[Stored items]

━━━━━━━━━━

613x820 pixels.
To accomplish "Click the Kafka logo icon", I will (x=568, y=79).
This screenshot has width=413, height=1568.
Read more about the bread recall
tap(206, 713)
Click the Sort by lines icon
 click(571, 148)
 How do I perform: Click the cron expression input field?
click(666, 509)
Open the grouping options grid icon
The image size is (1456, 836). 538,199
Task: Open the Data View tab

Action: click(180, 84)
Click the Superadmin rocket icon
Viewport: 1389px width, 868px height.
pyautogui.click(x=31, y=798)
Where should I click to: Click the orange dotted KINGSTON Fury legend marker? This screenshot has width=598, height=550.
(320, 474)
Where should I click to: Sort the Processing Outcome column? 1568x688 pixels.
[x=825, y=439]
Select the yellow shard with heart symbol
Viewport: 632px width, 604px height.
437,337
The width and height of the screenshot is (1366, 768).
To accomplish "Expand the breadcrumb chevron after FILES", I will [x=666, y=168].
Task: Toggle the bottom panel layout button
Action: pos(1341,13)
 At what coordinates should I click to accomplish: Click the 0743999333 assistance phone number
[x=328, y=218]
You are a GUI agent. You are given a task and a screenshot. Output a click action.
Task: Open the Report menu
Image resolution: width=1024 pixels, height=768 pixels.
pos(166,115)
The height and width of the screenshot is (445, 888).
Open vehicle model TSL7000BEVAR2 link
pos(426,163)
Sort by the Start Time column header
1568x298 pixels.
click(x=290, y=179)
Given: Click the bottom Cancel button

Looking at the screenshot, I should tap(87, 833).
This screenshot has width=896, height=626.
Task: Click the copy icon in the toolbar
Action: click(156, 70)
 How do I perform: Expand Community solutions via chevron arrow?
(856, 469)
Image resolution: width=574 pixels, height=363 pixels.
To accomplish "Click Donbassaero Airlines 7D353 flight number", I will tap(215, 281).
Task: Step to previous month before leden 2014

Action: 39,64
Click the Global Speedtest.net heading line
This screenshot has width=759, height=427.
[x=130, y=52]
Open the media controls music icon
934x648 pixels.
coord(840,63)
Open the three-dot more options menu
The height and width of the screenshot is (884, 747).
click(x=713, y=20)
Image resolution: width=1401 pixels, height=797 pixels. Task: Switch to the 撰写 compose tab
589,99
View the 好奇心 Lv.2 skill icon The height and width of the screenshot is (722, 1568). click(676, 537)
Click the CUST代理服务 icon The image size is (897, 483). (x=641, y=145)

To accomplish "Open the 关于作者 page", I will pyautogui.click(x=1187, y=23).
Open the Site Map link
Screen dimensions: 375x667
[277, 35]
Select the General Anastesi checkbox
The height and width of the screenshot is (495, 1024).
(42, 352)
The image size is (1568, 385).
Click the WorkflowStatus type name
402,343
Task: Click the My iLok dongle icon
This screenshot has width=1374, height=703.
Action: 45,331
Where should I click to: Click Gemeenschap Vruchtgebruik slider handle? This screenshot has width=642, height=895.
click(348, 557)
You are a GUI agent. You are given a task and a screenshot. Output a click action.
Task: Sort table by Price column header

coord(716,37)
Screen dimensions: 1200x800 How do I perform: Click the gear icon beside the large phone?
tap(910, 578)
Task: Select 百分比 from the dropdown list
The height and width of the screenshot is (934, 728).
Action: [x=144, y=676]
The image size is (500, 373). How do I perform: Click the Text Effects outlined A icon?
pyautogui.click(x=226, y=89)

━━━━━━━━━━

DESCRIPTION OF THE TASK - Only the lines above starting at the one containing "This screenshot has width=759, height=427." and ending at the one containing "Open the Site Map link", both included, are to be returned, exactly as they read.

PROBLEM SOLUTION -
This screenshot has width=759, height=427.
[x=130, y=52]
Open the media controls music icon
934x648 pixels.
coord(840,63)
Open the three-dot more options menu
The height and width of the screenshot is (884, 747).
click(x=713, y=20)
Image resolution: width=1401 pixels, height=797 pixels. Task: Switch to the 撰写 compose tab
589,99
View the 好奇心 Lv.2 skill icon The height and width of the screenshot is (722, 1568). click(676, 537)
Click the CUST代理服务 icon The image size is (897, 483). (x=641, y=145)

To accomplish "Open the 关于作者 page", I will pyautogui.click(x=1187, y=23).
Open the Site Map link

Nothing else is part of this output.